## [EXERCISE INSTRUCTIONS]
What is needed is an exact copy of the lines in the listing below, from the one with "Image resolution: width=825" up to and including the one with "Given: Click the add interaction plus icon", with no other lines.

━━ GIVEN ENTRIES

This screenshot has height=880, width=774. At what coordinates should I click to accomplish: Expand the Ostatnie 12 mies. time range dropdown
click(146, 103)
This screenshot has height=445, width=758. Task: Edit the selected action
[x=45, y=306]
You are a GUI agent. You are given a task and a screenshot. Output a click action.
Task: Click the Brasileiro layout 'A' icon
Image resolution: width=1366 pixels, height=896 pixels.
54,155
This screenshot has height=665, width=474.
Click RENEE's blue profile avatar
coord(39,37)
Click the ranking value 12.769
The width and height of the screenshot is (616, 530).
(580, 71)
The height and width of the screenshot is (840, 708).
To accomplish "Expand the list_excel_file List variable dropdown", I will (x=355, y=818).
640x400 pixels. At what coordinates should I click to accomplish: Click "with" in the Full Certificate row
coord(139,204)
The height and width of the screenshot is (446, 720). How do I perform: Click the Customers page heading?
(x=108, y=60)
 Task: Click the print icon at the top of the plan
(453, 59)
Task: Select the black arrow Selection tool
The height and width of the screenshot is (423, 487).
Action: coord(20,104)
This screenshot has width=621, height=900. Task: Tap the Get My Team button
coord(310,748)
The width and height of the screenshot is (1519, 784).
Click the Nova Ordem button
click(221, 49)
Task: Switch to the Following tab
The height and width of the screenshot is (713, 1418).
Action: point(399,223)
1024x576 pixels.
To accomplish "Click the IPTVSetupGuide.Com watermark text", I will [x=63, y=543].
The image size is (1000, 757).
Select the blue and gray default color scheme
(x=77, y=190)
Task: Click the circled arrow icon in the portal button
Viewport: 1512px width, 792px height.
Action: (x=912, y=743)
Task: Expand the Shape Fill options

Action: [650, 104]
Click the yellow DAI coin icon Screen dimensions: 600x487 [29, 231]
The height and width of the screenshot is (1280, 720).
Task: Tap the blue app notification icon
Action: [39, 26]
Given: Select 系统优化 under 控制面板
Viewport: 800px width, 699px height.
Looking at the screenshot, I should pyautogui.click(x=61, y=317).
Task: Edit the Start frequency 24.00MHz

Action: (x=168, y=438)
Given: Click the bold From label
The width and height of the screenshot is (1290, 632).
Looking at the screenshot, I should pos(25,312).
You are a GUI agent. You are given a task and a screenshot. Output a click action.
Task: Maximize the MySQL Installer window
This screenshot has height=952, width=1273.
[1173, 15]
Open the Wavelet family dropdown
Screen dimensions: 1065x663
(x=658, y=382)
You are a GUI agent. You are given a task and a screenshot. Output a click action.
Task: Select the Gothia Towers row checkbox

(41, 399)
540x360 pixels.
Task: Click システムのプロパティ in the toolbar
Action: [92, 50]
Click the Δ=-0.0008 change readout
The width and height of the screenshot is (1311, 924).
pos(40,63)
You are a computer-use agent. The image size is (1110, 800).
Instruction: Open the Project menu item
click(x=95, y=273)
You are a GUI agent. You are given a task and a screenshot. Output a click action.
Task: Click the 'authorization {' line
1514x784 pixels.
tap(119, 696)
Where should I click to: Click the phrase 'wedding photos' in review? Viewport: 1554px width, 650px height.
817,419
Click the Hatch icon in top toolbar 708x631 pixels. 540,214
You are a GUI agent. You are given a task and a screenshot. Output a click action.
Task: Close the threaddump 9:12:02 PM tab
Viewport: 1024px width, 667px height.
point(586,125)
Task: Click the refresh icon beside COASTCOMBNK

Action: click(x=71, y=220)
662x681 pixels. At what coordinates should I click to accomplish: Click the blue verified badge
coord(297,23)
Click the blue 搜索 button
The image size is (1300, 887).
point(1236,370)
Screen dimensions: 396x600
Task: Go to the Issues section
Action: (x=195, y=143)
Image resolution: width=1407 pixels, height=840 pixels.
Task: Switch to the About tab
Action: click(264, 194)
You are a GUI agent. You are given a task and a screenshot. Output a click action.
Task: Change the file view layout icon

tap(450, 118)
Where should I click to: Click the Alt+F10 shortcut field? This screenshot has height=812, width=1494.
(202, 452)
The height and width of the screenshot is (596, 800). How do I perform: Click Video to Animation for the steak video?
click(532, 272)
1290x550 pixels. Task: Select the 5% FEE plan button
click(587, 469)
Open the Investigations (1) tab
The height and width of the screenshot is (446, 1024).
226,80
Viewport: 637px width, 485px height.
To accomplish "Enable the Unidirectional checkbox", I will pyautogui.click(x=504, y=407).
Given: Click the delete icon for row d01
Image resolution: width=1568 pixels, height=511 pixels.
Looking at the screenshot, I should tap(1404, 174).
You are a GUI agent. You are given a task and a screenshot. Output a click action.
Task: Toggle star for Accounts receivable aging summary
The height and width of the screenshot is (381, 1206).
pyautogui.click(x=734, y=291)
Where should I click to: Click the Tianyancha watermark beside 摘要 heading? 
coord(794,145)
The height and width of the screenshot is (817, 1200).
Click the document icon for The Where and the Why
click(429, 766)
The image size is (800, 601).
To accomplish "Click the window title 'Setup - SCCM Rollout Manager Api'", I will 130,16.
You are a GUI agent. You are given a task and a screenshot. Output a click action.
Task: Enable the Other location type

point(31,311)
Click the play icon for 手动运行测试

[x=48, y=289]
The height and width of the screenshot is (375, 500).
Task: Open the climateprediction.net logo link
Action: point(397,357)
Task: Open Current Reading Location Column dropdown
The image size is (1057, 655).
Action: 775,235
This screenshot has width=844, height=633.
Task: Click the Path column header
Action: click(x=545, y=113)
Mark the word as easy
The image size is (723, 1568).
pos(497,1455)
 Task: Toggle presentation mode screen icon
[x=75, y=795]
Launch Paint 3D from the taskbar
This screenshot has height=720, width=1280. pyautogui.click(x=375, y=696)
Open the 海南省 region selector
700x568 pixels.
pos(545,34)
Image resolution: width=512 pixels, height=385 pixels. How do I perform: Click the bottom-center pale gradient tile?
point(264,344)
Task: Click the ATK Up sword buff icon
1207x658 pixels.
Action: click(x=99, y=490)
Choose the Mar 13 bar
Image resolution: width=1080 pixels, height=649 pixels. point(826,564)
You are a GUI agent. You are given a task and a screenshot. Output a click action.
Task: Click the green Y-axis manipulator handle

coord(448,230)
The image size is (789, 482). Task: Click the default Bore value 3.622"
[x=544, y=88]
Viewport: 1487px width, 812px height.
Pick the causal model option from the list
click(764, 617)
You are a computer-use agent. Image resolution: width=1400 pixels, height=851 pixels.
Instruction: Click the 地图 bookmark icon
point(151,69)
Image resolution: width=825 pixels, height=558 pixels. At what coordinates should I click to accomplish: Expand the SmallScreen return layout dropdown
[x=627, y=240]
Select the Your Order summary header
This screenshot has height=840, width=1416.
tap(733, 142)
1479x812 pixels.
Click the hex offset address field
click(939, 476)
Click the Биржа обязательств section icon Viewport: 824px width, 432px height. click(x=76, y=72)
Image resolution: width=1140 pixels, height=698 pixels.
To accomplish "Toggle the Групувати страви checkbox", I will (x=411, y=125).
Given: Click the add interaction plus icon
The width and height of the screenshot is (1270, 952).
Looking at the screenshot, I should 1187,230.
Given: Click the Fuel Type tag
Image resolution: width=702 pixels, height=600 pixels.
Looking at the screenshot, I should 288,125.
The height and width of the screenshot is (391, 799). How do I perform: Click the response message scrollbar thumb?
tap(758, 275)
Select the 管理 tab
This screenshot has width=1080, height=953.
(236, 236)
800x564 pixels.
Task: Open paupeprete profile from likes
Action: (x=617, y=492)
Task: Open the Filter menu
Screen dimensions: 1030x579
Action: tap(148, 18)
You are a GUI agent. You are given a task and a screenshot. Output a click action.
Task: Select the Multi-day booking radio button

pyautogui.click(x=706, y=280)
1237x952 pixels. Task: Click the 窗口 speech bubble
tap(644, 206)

━━━━

## [OUTPUT BELOW]
Image resolution: width=825 pixels, height=558 pixels. At what coordinates should I click to accomplish: Expand the SmallScreen return layout dropdown
[x=627, y=240]
Select the Your Order summary header
This screenshot has height=840, width=1416.
tap(733, 142)
1479x812 pixels.
Click the hex offset address field
click(939, 476)
Click the Биржа обязательств section icon Viewport: 824px width, 432px height. click(x=76, y=72)
Image resolution: width=1140 pixels, height=698 pixels.
To accomplish "Toggle the Групувати страви checkbox", I will (x=411, y=125).
Given: Click the add interaction plus icon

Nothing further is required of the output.